## PROBLEM DESCRIPTION
Your answer should be the exact lines of the data below from the one containing "Expand the NVIDIA: Front" through the one containing "This screenshot has width=1568, height=699."; please include nothing else.
*** DATA SUPPLIED
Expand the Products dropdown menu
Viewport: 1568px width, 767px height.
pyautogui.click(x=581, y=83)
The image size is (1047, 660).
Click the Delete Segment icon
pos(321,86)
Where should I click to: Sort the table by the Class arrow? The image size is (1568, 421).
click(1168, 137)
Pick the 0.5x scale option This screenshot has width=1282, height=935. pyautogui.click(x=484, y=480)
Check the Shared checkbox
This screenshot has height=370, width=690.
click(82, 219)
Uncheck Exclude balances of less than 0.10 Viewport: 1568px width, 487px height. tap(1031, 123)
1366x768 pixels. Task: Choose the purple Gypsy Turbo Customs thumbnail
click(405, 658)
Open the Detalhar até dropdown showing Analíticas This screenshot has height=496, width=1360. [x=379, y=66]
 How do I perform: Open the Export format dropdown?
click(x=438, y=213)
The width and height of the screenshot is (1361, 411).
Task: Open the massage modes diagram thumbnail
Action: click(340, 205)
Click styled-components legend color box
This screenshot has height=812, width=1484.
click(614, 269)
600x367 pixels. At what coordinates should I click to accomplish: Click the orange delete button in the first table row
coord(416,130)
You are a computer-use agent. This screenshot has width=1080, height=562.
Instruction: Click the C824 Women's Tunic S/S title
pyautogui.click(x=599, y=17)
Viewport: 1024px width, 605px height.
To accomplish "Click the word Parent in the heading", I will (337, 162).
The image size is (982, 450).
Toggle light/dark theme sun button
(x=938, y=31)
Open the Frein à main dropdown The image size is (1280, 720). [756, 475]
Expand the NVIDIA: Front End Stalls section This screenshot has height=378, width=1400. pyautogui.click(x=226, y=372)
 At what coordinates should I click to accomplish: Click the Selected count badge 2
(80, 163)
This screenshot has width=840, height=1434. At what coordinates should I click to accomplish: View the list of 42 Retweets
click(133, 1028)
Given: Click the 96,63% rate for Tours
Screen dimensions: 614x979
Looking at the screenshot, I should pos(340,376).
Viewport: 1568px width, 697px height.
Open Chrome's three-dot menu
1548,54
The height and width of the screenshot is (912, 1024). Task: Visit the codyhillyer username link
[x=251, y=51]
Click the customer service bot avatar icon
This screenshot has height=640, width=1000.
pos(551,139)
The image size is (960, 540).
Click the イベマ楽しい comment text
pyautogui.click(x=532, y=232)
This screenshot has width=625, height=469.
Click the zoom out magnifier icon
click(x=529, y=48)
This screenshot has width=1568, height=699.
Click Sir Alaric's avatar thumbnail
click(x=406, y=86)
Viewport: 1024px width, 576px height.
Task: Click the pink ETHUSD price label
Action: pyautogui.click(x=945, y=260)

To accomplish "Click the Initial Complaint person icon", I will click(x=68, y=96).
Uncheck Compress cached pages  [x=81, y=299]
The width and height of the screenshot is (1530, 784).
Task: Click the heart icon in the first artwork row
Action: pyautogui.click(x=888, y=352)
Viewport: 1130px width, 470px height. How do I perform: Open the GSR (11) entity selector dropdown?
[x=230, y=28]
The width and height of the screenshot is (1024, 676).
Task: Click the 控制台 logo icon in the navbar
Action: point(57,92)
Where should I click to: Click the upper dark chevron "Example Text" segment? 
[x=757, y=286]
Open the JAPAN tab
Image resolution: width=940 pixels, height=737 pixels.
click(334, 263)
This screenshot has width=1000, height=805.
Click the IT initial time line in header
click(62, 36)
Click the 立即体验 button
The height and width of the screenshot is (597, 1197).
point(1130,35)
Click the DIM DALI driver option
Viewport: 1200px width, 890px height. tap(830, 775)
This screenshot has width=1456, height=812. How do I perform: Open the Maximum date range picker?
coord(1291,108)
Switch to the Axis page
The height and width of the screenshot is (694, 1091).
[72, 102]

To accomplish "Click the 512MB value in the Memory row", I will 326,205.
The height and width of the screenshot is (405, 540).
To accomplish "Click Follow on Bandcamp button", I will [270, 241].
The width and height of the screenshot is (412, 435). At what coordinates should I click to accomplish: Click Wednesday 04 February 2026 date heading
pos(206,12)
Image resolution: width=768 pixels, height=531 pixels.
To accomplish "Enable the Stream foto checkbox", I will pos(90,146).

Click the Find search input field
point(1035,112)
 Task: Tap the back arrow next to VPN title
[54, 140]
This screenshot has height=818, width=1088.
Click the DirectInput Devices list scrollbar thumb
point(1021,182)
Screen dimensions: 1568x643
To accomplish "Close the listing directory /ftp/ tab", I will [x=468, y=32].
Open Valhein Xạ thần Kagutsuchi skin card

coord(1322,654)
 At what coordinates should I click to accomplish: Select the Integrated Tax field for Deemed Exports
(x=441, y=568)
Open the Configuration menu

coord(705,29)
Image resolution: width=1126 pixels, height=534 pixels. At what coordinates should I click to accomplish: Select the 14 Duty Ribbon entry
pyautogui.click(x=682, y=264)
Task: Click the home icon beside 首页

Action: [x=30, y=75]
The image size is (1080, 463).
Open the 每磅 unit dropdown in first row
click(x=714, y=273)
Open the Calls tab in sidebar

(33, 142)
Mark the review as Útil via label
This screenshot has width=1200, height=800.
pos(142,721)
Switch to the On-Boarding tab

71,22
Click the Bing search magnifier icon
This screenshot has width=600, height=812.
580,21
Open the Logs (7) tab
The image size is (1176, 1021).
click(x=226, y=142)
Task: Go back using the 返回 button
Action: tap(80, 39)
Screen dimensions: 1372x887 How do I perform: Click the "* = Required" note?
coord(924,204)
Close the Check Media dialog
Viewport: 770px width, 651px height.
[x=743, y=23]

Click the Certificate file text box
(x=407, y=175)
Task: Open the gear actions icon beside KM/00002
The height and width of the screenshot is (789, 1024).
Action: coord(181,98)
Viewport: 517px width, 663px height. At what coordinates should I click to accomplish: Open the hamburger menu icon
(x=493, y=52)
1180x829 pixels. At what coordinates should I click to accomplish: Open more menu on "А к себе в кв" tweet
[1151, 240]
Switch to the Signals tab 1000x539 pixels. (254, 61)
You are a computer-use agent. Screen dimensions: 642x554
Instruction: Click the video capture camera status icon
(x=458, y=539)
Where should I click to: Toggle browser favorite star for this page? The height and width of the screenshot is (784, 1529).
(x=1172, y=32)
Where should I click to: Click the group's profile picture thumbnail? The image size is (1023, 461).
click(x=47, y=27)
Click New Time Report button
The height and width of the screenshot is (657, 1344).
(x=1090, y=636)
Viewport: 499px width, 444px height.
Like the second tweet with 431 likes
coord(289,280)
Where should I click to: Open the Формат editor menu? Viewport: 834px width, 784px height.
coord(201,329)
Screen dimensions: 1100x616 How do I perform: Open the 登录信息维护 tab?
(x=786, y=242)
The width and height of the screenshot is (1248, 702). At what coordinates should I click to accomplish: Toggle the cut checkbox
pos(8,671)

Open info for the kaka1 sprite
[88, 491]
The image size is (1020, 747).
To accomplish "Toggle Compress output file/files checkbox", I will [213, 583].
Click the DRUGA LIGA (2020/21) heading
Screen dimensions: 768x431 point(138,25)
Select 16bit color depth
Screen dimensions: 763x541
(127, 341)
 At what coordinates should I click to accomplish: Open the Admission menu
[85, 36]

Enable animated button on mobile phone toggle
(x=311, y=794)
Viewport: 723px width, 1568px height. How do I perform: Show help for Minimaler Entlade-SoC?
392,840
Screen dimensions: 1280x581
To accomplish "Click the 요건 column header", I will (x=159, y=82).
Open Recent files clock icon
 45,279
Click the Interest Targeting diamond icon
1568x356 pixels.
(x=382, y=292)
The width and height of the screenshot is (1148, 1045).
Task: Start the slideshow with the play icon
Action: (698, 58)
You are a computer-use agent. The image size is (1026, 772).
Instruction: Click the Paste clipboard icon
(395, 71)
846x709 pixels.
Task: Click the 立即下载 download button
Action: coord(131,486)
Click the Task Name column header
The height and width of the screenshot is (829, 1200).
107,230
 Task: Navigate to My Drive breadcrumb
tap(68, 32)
******
## TASK RESPONSE
Expand the NVIDIA: Front End Stalls section This screenshot has height=378, width=1400. pyautogui.click(x=226, y=372)
 At what coordinates should I click to accomplish: Click the Selected count badge 2
(80, 163)
This screenshot has width=840, height=1434. At what coordinates should I click to accomplish: View the list of 42 Retweets
click(133, 1028)
Given: Click the 96,63% rate for Tours
Screen dimensions: 614x979
Looking at the screenshot, I should pos(340,376).
Viewport: 1568px width, 697px height.
Open Chrome's three-dot menu
1548,54
The height and width of the screenshot is (912, 1024). Task: Visit the codyhillyer username link
[x=251, y=51]
Click the customer service bot avatar icon
This screenshot has height=640, width=1000.
pos(551,139)
The image size is (960, 540).
Click the イベマ楽しい comment text
pyautogui.click(x=532, y=232)
This screenshot has width=625, height=469.
Click the zoom out magnifier icon
click(x=529, y=48)
This screenshot has width=1568, height=699.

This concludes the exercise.